WHAT IS BEING ASKED ▸ All of the records should be given again verbatim.

● ● ● ● ● ● ●

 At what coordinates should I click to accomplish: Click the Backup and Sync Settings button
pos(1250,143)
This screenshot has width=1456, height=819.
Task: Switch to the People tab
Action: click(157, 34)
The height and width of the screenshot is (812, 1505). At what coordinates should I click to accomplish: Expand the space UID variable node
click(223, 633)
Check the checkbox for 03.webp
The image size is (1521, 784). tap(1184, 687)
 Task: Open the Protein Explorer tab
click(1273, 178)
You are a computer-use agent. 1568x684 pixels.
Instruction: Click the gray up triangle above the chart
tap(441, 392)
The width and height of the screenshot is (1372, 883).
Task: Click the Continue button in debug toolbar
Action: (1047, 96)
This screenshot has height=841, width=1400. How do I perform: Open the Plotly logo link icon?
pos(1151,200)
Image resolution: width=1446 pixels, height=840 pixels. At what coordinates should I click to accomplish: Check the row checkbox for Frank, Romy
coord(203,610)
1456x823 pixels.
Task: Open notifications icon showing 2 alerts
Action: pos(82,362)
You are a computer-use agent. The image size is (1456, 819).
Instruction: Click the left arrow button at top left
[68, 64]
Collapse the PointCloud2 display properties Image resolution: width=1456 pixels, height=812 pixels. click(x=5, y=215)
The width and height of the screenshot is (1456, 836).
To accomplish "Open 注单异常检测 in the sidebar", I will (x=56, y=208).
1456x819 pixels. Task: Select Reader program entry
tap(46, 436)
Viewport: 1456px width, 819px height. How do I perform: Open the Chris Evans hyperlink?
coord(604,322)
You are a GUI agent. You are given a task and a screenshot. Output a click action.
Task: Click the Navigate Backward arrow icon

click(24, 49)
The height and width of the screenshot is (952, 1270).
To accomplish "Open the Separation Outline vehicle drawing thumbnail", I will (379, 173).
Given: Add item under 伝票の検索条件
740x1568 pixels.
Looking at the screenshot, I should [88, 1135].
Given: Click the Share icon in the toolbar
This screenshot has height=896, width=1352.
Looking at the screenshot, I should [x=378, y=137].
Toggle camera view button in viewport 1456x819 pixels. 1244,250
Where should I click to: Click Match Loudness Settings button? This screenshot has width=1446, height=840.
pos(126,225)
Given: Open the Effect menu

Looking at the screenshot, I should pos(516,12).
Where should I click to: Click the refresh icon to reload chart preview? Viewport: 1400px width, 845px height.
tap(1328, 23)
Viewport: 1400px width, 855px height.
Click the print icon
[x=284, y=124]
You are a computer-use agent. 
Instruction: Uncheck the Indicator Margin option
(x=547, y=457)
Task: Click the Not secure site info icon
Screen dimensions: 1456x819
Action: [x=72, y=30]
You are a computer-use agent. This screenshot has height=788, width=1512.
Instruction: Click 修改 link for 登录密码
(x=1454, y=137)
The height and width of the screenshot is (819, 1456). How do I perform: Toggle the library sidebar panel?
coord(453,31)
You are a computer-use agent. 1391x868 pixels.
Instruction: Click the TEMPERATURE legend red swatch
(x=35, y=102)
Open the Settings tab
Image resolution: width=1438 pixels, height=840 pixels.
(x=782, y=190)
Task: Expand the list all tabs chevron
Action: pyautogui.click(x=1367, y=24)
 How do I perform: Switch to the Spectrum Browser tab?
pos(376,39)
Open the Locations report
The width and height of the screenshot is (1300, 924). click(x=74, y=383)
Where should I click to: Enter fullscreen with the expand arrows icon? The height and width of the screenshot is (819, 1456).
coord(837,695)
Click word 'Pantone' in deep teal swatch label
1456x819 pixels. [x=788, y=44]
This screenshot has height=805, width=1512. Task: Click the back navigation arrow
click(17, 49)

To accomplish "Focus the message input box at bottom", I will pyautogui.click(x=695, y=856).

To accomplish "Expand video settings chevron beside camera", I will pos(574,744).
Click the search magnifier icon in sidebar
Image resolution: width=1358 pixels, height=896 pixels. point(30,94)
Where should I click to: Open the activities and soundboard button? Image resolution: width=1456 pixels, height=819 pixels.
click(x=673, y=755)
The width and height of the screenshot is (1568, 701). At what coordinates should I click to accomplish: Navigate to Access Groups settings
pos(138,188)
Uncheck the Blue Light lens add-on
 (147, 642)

● ● ● ● ● ● ●

ANSWER SPACE ▸
 At what coordinates should I click to accomplish: Click the Backup and Sync Settings button
pos(1250,143)
This screenshot has width=1456, height=819.
Task: Switch to the People tab
Action: click(157, 34)
The height and width of the screenshot is (812, 1505). At what coordinates should I click to accomplish: Expand the space UID variable node
click(223, 633)
Check the checkbox for 03.webp
The image size is (1521, 784). tap(1184, 687)
 Task: Open the Protein Explorer tab
click(1273, 178)
You are a computer-use agent. 1568x684 pixels.
Instruction: Click the gray up triangle above the chart
tap(441, 392)
The width and height of the screenshot is (1372, 883).
Task: Click the Continue button in debug toolbar
Action: (1047, 96)
This screenshot has height=841, width=1400. How do I perform: Open the Plotly logo link icon?
pos(1151,200)
Image resolution: width=1446 pixels, height=840 pixels. At what coordinates should I click to accomplish: Check the row checkbox for Frank, Romy
coord(203,610)
1456x823 pixels.
Task: Open notifications icon showing 2 alerts
Action: pos(82,362)
You are a computer-use agent. The image size is (1456, 819).
Instruction: Click the left arrow button at top left
[68, 64]
Collapse the PointCloud2 display properties Image resolution: width=1456 pixels, height=812 pixels. click(x=5, y=215)
The width and height of the screenshot is (1456, 836).
To accomplish "Open 注单异常检测 in the sidebar", I will (x=56, y=208).
1456x819 pixels. Task: Select Reader program entry
tap(46, 436)
Viewport: 1456px width, 819px height. How do I perform: Open the Chris Evans hyperlink?
coord(604,322)
You are a GUI agent. You are given a task and a screenshot. Output a click action.
Task: Click the Navigate Backward arrow icon

click(24, 49)
The height and width of the screenshot is (952, 1270).
To accomplish "Open the Separation Outline vehicle drawing thumbnail", I will (379, 173).
Given: Add item under 伝票の検索条件
740x1568 pixels.
Looking at the screenshot, I should [88, 1135].
Given: Click the Share icon in the toolbar
This screenshot has height=896, width=1352.
Looking at the screenshot, I should [x=378, y=137].
Toggle camera view button in viewport 1456x819 pixels. 1244,250
Where should I click to: Click Match Loudness Settings button? This screenshot has width=1446, height=840.
pos(126,225)
Given: Open the Effect menu

Looking at the screenshot, I should pos(516,12).
Where should I click to: Click the refresh icon to reload chart preview? Viewport: 1400px width, 845px height.
tap(1328, 23)
Viewport: 1400px width, 855px height.
Click the print icon
[x=284, y=124]
You are a computer-use agent. 
Instruction: Uncheck the Indicator Margin option
(x=547, y=457)
Task: Click the Not secure site info icon
Screen dimensions: 1456x819
Action: [x=72, y=30]
You are a computer-use agent. This screenshot has height=788, width=1512.
Instruction: Click 修改 link for 登录密码
(x=1454, y=137)
The height and width of the screenshot is (819, 1456). How do I perform: Toggle the library sidebar panel?
coord(453,31)
You are a computer-use agent. 1391x868 pixels.
Instruction: Click the TEMPERATURE legend red swatch
(x=35, y=102)
Open the Settings tab
Image resolution: width=1438 pixels, height=840 pixels.
(x=782, y=190)
Task: Expand the list all tabs chevron
Action: pyautogui.click(x=1367, y=24)
 How do I perform: Switch to the Spectrum Browser tab?
pos(376,39)
Open the Locations report
The width and height of the screenshot is (1300, 924). click(x=74, y=383)
Where should I click to: Enter fullscreen with the expand arrows icon? The height and width of the screenshot is (819, 1456).
coord(837,695)
Click word 'Pantone' in deep teal swatch label
1456x819 pixels. [x=788, y=44]
This screenshot has height=805, width=1512. Task: Click the back navigation arrow
click(17, 49)

To accomplish "Focus the message input box at bottom", I will pyautogui.click(x=695, y=856).

To accomplish "Expand video settings chevron beside camera", I will pos(574,744).
Click the search magnifier icon in sidebar
Image resolution: width=1358 pixels, height=896 pixels. point(30,94)
Where should I click to: Open the activities and soundboard button? Image resolution: width=1456 pixels, height=819 pixels.
click(x=673, y=755)
The width and height of the screenshot is (1568, 701). At what coordinates should I click to accomplish: Navigate to Access Groups settings
pos(138,188)
Uncheck the Blue Light lens add-on
 (147, 642)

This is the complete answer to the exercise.